Gericht OVG Berlin-Brandenburg 3. Senat Entscheidungsdatum 26.07.2017
Aktenzeichen OVG 3 N 102.16 ECLI
Dokumententyp Beschluss Verfahrensgang -
Normen § 124 Abs 2 Nr 1 VwGO, § 124 Abs 2 Nr 2 VwGO, § 677 BGB, § 280 Abs 1 BGB, § 50 Abs 1 SchulG BB

Tenor

Der Antrag der Kläger auf Zulassung der Berufung gegen das Urteil des Verwaltungsgerichts Berlin vom 10. Juni 2016 wird abgelehnt.

Die Kosten des Berufungszulassungsverfahrens tragen die Kläger.

Der Streitwert wird für die zweite Rechtsstufe auf 4.500,00 EUR festgesetzt.

Gründe

Der Antrag auf Zulassung der Berufung, den die Kläger auf § 124 Abs. 2 Nr. 1 und Nr. 2 VwGO stützten, hat keinen Erfolg.
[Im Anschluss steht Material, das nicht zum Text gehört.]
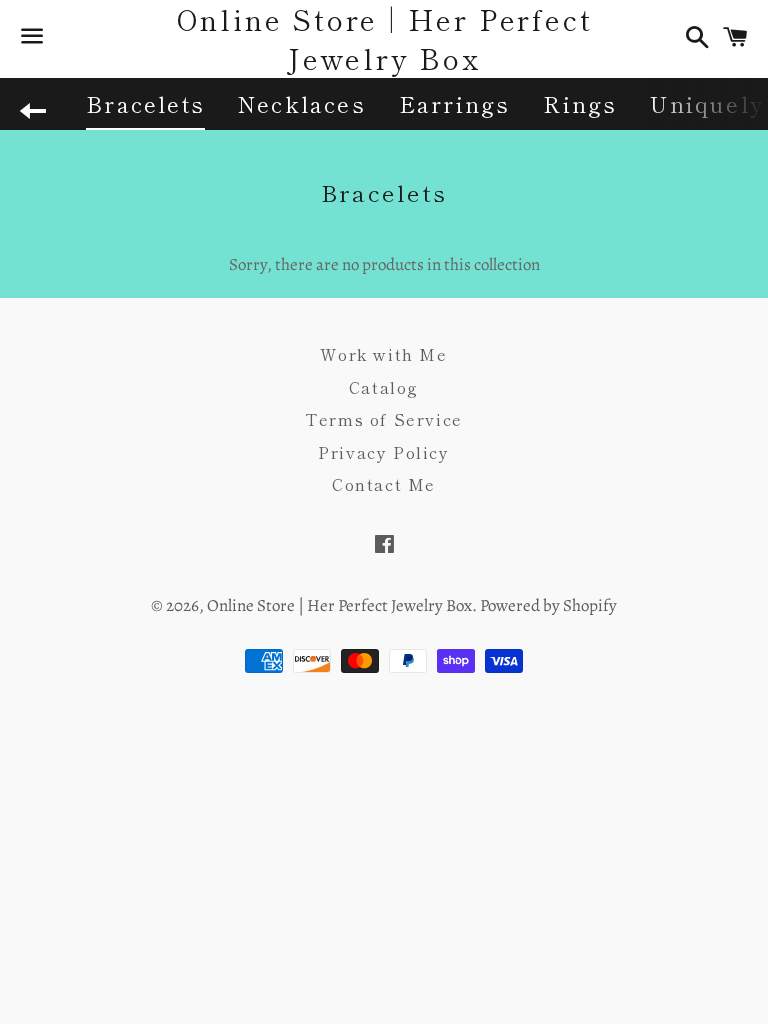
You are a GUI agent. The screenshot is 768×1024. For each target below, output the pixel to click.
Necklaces (302, 103)
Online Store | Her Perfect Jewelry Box (384, 39)
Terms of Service (384, 419)
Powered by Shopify (548, 605)
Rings (580, 103)
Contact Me (384, 484)
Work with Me (383, 354)
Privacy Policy (383, 452)
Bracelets (145, 103)
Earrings (455, 103)
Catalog (384, 387)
Das der rechtlichen Überprüfung durch den Senat ausschließlich unterliegende Vorbringen im Zulassungsantrag (§ 124a Abs. 4 Satz 4, Abs. 5 Satz 2 VwGO) rechtfertigt keine Zulassung der Berufung. Da das angefochtene Urteil des Verwaltungsgerichts mehrere Begründungen enthält, kann ein Rechtsmittel nur dann zugelassen werden, wenn im Hinblick auf jede selbständig tragende Begründung ein Zulassungsgrund geltend gemacht wird und gegeben ist (VGH München, Beschluss vom 23. Mai 2016 – 13a ZB 16.30025 – juris Rn. 4; BVerwG, Beschluss vom 17. Dezember 2010 – 9 B 60.10 – juris Rn. 3). Diese Voraussetzungen sind hier nicht erfüllt.
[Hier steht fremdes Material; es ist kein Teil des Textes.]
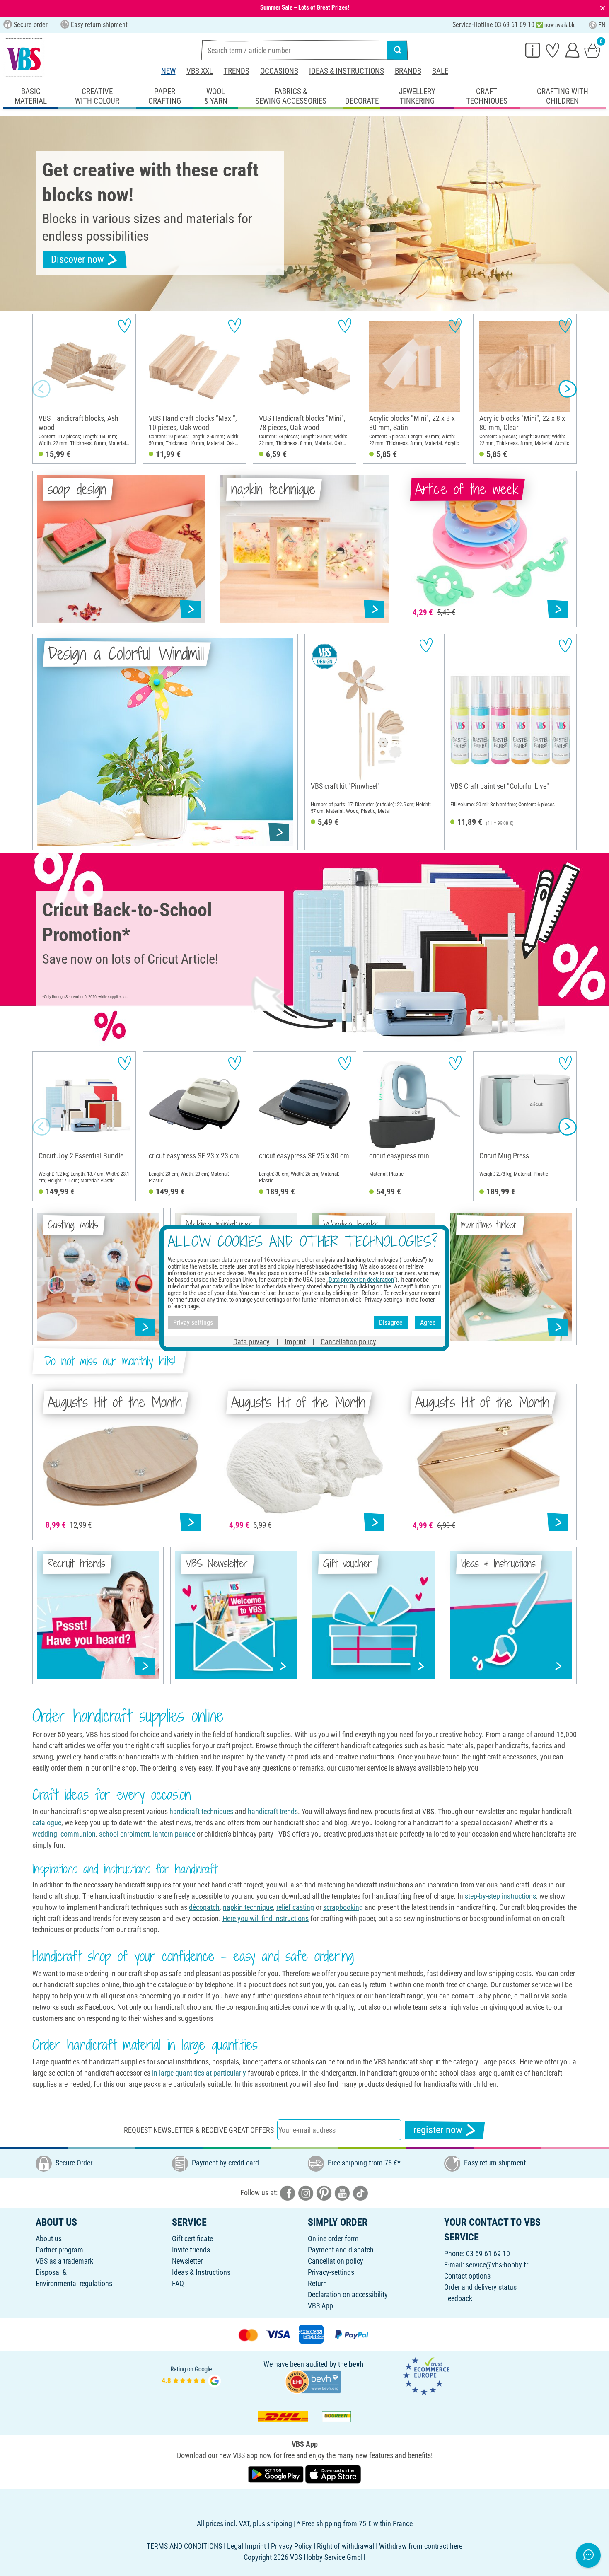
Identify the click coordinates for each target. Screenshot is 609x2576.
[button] (41, 389)
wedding (44, 1833)
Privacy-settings (331, 2272)
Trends (236, 71)
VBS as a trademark (64, 2261)
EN (602, 25)
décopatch (204, 1907)
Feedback (458, 2298)
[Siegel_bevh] (313, 2381)
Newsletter (187, 2261)
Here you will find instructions (265, 1918)
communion (78, 1833)
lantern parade (174, 1833)
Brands (408, 71)
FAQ (178, 2283)
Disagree (391, 1323)
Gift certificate (192, 2238)
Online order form (333, 2238)
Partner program (59, 2249)
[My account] (572, 50)
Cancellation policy (335, 2261)
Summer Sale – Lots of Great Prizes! (304, 7)
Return (317, 2283)
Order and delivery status (480, 2287)
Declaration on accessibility (348, 2294)
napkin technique (248, 1907)
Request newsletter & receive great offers (199, 2130)
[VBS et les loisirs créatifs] (24, 57)
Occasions (279, 71)
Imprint (295, 1341)
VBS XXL (199, 71)
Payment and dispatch (341, 2249)
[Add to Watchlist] (124, 325)
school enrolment (124, 1833)
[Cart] (592, 50)
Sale (440, 71)
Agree (428, 1323)
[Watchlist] (553, 50)
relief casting (295, 1907)
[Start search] (397, 50)
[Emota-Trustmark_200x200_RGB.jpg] (426, 2375)
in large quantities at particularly (199, 2073)
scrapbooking (343, 1907)
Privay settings (193, 1323)
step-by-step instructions (500, 1896)
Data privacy (251, 1341)
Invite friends (191, 2249)
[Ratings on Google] (191, 2375)
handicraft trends (273, 1811)
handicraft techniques (201, 1811)
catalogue (46, 1822)
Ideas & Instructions (346, 71)
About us (49, 2238)
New (168, 71)
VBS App (320, 2305)
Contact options (467, 2276)
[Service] (533, 50)
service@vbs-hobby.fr (497, 2264)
1. Ernstliche Zweifel an der Richtigkeit des Urteils (§ 124 Abs. 2 Nr. 1 VwGO), mit dem das Verwaltungsgericht die auf Zahlung von 4.500,00 Euro nebst Zinsen in Höhe von 5 Prozentpunkten über dem Basiszinssatz seit dem 10. Dezember 2014 gerichtete Klage abgewiesen hat, bestehen nicht. Das Zulassungsvorbringen stellt tragende Erwägungen der erstinstanzlichen Entscheidung nicht schlüssig in Frage.

Das Verwaltungsgericht hat als in Betracht kommende Anspruchsgrundlagen für den von den Klägern geltend gemachten Anspruch die analoge Anwendung der bürgerlich-rechtlichen Bestimmungen über die Geschäftsführung ohne Auftrag (§§ 677 ff. BGB), den öffentlich-rechtlichen Erstattungsanspruch und einen Schadensersatzanspruch aus § 280 Abs. 1 BGB analog erwogen. Es hat jeweils die Anspruchsvoraussetzungen erläutert und ausgeführt, aus welchen Gründen diese nicht erfüllt seien.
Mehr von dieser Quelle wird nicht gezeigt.